VANCOUVER (August 10, 2011)—Albion Fisheries Ltd., Western Canada's largest seafood distributor, recently told the Vancouver Sun they plan to remove several more groups of seafood not certified as being harvested sustainably from their product list—worth $250,000 in annual sales.

"It's significant, a sizable chunk of our business," Guy Dean, vice-president of Albion Fisheries, said in a recent statement. "It's our intent to continually wean our customers off non-sustainable items and to find alternatives for them."

Albion has already made sustainability-friendly steps forward with the removal of Chilean seabass, shark and bluefin tuna from their offerings.

Founded 48 years ago, the company owned by Gordon Food Service Canada sells about 50 percent of its seafood to retailers and 50 percent to food service outlets. It is committed to "constantly challenge" its product line and to work to convince its customers to move toward sustainable seafood products, said Dean.
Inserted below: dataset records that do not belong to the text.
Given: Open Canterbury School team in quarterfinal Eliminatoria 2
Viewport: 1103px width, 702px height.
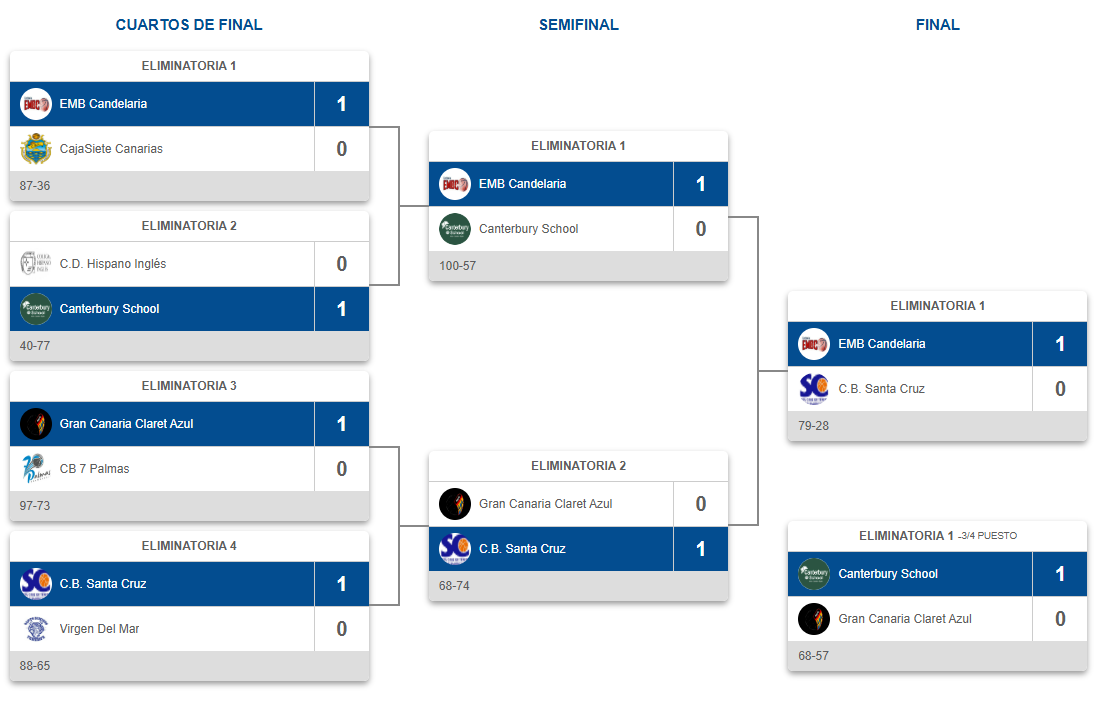Looking at the screenshot, I should point(109,309).
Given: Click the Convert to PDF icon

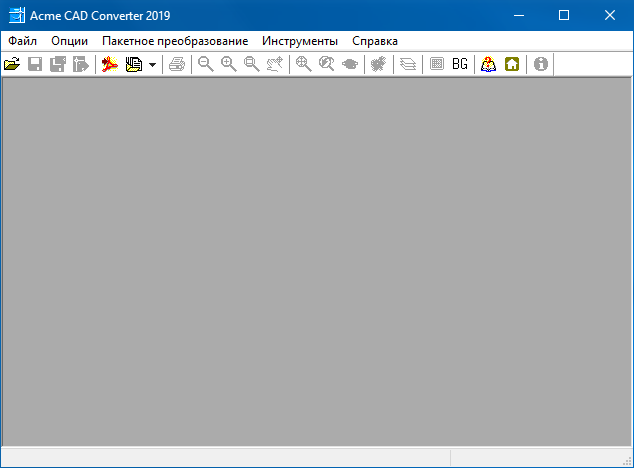Looking at the screenshot, I should tap(110, 64).
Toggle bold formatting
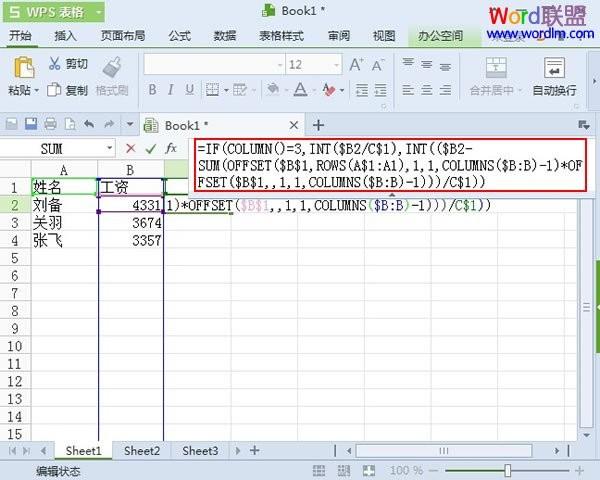Image resolution: width=600 pixels, height=480 pixels. [153, 91]
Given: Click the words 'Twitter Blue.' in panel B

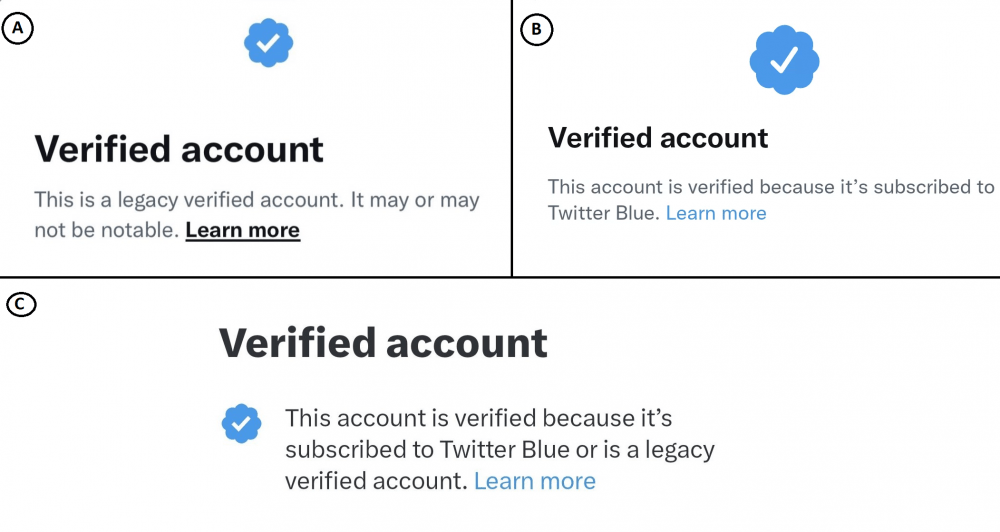Looking at the screenshot, I should pos(604,213).
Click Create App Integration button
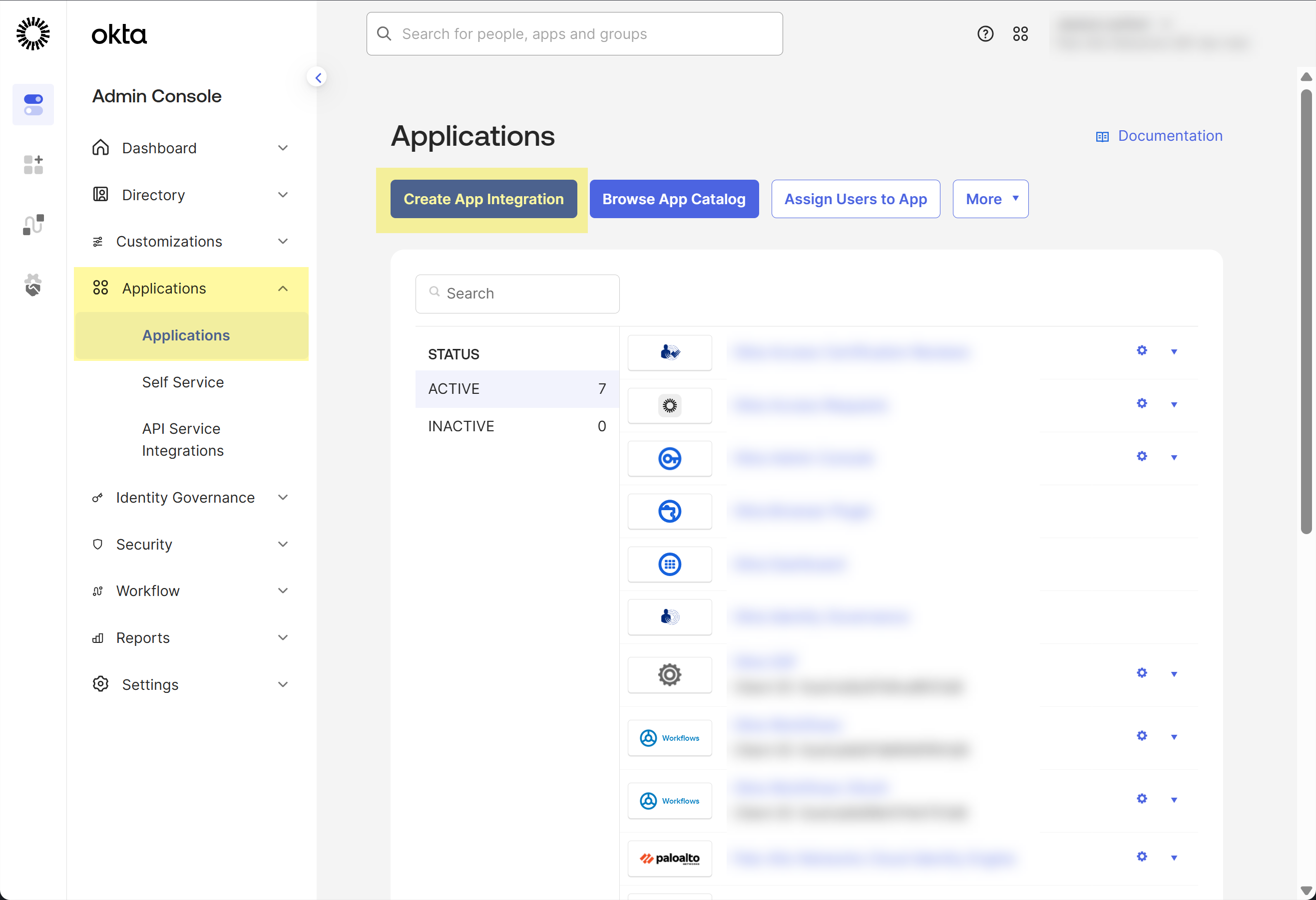The image size is (1316, 900). 483,199
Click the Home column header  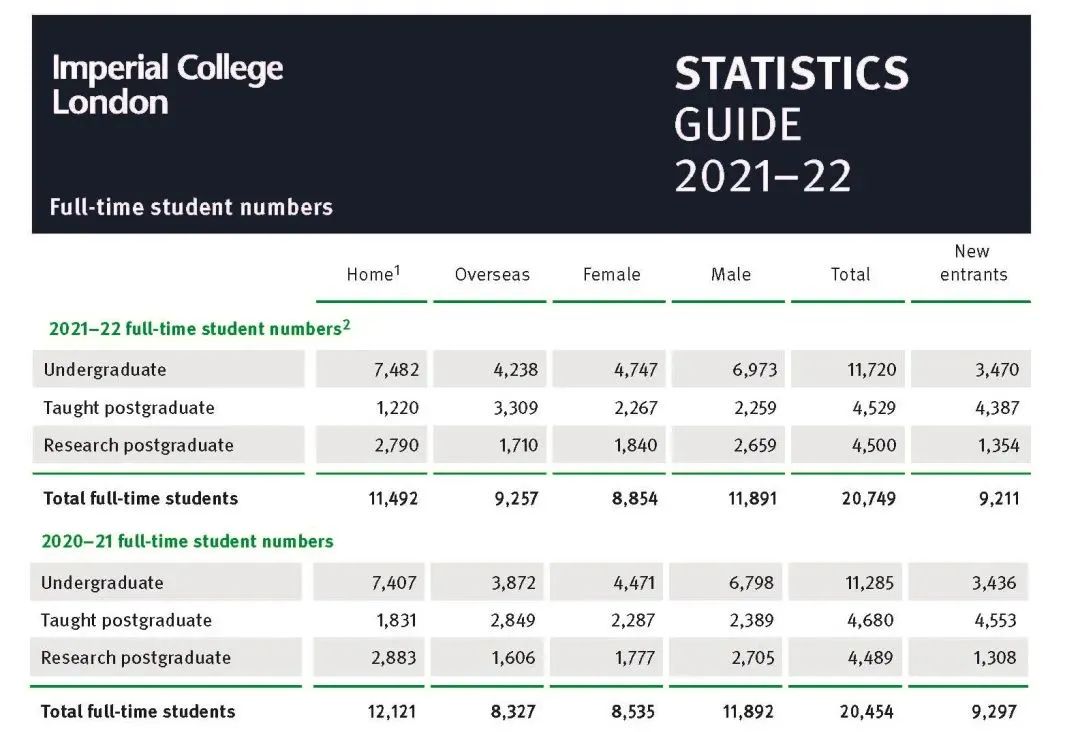373,274
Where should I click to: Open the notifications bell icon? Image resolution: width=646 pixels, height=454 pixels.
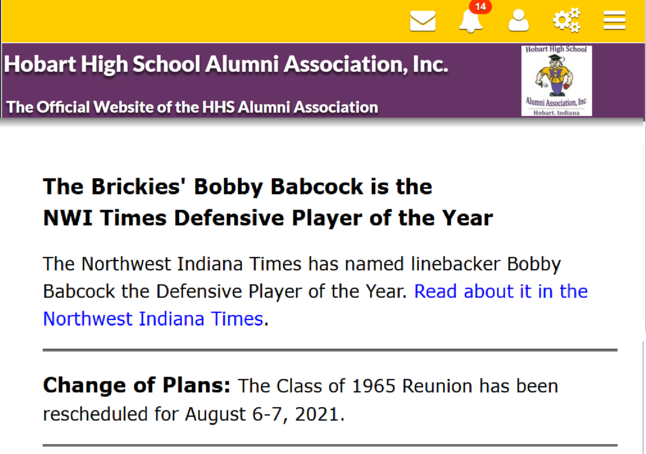470,21
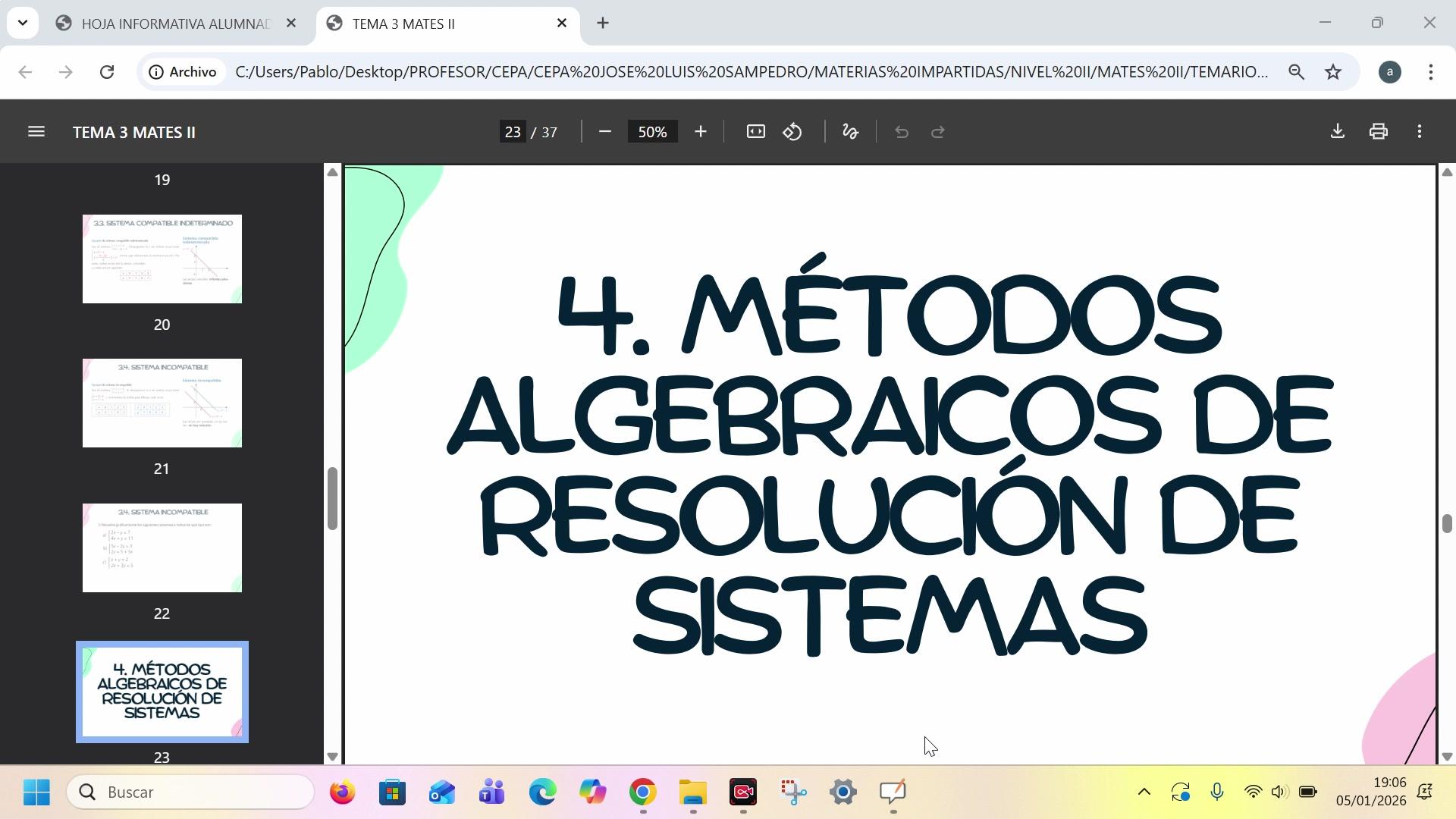The width and height of the screenshot is (1456, 819).
Task: Click the zoom out minus button
Action: click(604, 132)
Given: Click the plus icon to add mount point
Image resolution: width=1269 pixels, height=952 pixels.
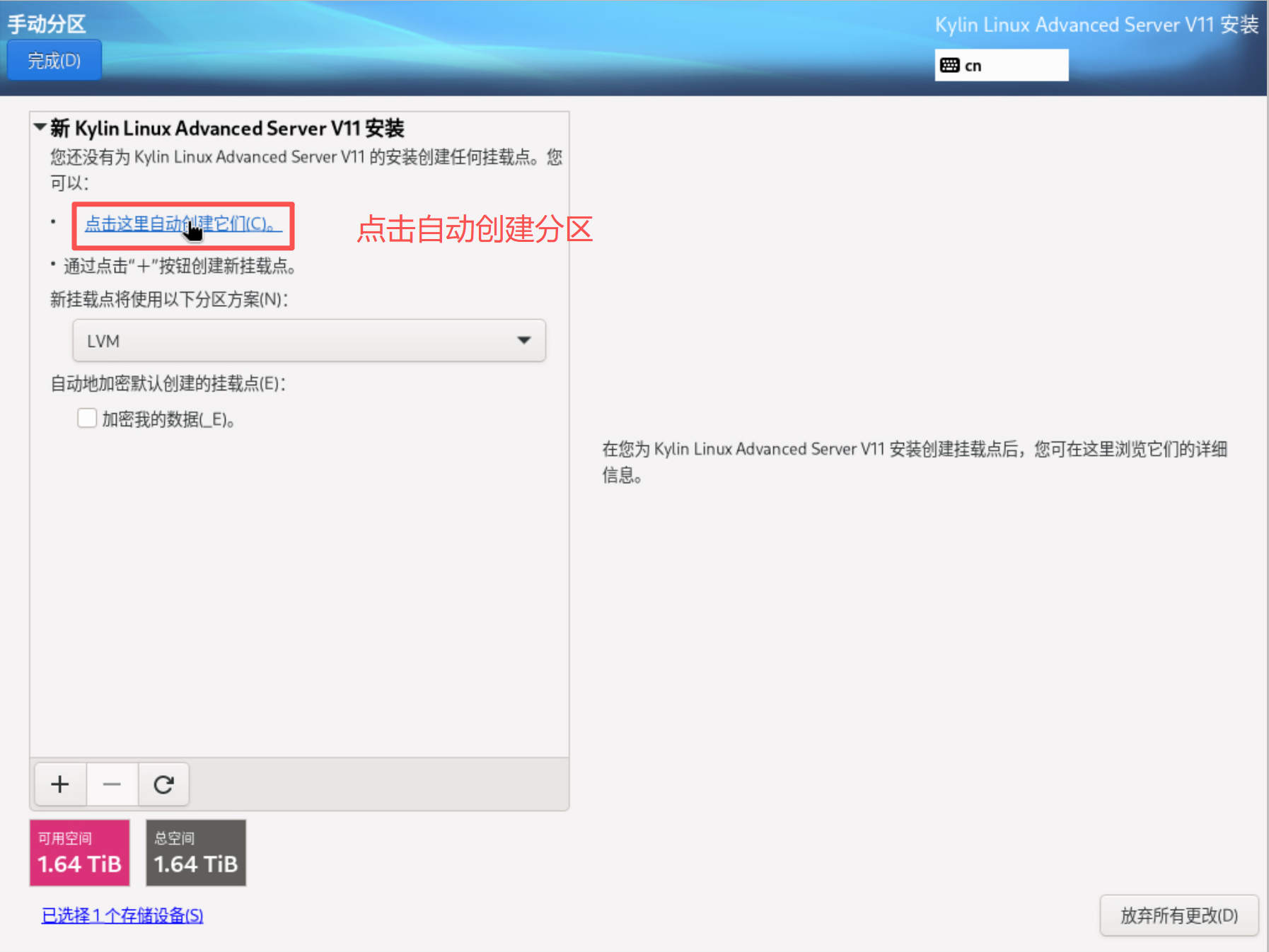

The company says it will no longer carry skates and rays, Atlantic halibut, Greenland halibut and turbot, New Zealand hoki, orange roughy, monkfish and hake unless they come from fisheries that are both traceable and certified as sustainable by the London-based Marine Stewardship Council (MSC).

While Albion removed Chilean sea bass from its product list in 2005, a handful of fisheries for the species have since become MSC-certified.

The company continues to sell tropical prawns and shrimp on the red list; it has sourced some prawns out of Alabama in a closed, inland pond water system.

In deciding to phase out certain products, Albion relied on Greenpeace Canada's red list of unsustainable seafood. The company did not work directly with the environmental organization, whose efforts to-date have largely been focused on retail.